I didn’t really expect this.
Tomorrow’s supposed to be “my day”.
I don’t have to be sad at EVERY holiday, do I???
I really do.
I try to think of how AMAZING my children are.
They totally are!
Macy and Micah are super compassionate kids, and both have a knack for sarcasm, for which I’d like to take credit.
And they both really and truly LOVE me.
Almost as much as I love them. It’s a huge competition around here…
“Who loves who more?”.
If I could let it stay right there, I’d be fine.
I could THINK about Mother’s Day without crying….
If I could….
If I could think about tomorrow WITHOUT thinking about one of the main reasons why I’m a mom in the FIRST PLACE….
If I could think about Mother’s day without thinking of their daddy,
That would be great.
But I can’t.
When I was in labor with Macy, he was my partner. His was the hand I squeezed through every contraction.
His was the face I saw, with tears flowing down his cheeks,
When he carried her over to my face so I could see my daughter for the very first time.

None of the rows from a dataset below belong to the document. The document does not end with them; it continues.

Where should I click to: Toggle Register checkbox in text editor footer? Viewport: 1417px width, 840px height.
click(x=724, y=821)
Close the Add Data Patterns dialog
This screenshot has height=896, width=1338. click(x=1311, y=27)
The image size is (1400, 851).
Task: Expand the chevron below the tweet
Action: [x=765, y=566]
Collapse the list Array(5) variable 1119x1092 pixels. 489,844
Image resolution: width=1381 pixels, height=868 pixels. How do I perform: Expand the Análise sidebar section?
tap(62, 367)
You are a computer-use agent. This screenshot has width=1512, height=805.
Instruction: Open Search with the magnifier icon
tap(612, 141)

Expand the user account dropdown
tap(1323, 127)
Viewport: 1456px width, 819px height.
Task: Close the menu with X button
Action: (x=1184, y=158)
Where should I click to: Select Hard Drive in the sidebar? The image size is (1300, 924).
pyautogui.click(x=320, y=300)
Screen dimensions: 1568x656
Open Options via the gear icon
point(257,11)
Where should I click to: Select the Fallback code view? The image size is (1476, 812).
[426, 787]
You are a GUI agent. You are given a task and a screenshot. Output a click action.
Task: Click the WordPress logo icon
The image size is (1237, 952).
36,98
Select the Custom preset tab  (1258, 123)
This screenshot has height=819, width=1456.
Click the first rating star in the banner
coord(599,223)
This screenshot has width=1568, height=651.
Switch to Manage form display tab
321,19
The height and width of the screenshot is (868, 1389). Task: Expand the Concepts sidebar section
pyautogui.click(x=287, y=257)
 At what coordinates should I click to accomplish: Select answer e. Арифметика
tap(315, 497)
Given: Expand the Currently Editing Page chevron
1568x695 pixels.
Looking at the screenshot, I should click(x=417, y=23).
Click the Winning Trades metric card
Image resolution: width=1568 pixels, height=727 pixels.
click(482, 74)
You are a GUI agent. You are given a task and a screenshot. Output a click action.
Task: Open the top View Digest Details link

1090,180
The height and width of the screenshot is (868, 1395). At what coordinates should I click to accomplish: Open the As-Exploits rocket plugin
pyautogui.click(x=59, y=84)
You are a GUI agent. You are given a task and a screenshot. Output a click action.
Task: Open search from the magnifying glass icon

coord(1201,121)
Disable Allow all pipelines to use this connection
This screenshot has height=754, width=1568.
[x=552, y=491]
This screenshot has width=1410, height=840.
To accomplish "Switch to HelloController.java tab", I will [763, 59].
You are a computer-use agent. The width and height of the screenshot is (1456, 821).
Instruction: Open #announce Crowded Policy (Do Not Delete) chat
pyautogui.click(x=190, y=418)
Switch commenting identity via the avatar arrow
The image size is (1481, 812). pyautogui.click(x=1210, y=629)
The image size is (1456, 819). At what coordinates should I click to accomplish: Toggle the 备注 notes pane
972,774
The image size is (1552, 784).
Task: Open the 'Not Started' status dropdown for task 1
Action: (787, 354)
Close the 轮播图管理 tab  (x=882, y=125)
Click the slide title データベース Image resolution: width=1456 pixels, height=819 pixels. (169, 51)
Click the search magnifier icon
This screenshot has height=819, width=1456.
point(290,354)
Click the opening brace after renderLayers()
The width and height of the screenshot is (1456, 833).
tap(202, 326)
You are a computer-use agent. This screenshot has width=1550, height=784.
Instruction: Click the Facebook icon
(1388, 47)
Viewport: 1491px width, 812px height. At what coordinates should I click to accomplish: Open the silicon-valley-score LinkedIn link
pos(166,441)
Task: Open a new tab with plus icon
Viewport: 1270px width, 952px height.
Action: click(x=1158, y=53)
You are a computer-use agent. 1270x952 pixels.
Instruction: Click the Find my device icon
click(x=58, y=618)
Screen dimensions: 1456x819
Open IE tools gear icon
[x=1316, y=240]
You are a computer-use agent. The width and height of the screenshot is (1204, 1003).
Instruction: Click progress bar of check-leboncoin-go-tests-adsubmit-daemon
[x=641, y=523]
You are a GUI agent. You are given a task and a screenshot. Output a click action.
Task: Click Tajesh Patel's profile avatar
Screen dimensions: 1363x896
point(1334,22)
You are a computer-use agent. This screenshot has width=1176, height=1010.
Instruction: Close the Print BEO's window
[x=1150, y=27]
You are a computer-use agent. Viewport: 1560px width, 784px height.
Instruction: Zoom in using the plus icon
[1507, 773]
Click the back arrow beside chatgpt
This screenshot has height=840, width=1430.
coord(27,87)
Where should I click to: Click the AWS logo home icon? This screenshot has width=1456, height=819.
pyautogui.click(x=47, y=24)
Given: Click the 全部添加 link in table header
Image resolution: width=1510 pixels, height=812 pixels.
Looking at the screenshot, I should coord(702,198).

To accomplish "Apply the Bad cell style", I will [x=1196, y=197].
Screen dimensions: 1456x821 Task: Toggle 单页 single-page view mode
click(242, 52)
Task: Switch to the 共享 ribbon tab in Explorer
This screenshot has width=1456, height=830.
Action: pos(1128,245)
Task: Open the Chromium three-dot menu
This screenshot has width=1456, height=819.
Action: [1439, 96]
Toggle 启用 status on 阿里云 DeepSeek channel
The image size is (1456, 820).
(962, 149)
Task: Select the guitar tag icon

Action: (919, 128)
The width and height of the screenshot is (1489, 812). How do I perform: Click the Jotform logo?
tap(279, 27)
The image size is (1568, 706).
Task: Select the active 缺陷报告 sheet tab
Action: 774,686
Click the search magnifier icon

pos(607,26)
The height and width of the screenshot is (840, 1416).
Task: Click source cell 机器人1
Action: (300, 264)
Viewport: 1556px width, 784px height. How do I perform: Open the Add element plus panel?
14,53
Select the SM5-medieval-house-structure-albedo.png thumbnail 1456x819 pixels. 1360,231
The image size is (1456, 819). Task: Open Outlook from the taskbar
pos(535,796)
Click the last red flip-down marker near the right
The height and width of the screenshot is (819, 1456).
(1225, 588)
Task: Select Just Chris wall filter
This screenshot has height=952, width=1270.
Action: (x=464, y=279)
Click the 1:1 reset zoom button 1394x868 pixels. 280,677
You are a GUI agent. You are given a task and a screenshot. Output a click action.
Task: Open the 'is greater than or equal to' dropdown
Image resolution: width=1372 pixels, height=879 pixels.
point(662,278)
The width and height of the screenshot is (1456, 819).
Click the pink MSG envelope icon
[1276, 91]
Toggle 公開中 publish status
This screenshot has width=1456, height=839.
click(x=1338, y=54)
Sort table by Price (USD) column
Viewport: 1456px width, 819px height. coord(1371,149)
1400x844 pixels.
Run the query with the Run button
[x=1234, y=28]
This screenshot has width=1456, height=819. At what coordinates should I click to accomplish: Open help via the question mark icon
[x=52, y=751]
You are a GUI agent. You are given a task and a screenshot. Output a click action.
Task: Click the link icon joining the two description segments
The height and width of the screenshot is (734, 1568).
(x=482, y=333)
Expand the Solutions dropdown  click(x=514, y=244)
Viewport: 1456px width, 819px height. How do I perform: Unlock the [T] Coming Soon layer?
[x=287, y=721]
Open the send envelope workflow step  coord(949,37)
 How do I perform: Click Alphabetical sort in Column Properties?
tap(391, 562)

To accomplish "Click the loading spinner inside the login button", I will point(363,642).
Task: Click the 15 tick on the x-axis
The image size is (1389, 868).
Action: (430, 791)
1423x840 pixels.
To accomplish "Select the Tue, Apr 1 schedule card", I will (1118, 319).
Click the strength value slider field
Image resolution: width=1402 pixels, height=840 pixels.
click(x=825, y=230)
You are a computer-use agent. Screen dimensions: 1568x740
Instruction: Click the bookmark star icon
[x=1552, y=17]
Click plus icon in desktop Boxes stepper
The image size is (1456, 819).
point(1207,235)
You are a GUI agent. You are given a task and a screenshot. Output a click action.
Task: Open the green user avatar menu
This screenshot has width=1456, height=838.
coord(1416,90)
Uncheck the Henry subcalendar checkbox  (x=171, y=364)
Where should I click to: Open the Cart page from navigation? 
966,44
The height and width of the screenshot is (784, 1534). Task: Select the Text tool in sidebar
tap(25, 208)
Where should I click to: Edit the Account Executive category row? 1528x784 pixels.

He said Macy had “strong legs”, because Jeremy noticed she was kicking wildly when they pulled her out of me.
He said she had fire.
And he was right.❤
I can’t think about Mother’s day without remembering how fast the contractions started to come immediately after church that Sunday, with our second child.
On the way home, Jeremy knew this baby was COMING!
And he said to me, a fellow “foodie “, “If we’re going right to the hospital, you KNOW they won’t let you eat.
….,Do you wanna get a sandwich?” 😂😂😂😂
I love that memory.❤
You didn’t mess with either one of us, when it came to food.
Well, just a few hours later, Jeremy was holding his brand new son.
He had so much joy that day.
He thanked me for the gift of his children.
I thanked him, too.
Every Mother’s day since my kids were born, Jeremy went
He wrote letters to me, telling me I was a great mom, and how much he loved me.
He never failed to deliver on Mother’s day.
I wish I could stay in bed tomorrow….
I wish I didn’t have to feel the absence of his love tomorrow…
Or ANY day, really.
But I have to get out of bed..
I have two kids depending entirely on me to do so!
They will have gifts and letters…
And I will love them, as always.
But it will never be the same.
And that’s GOT to be okay with me.
Jeremy is gone.
But he left me with the VERY BEST PIECES OF HIS HEART!!
Macy and Micah.
And I will truly treasure his most extravagant gifts EVER!!
On this day, and on every day we have together..,
The three of us.
We might be sad tomorrow, but we will ALWAYS be grateful.
And we will ALWAYS be
For this child I prayed, and the Lord has granted me my petition which I asked of Him. Therefore I also have lent him to the Lord; as long as he lives he shall be lent to the Lord.” So they worshiped the Lord there.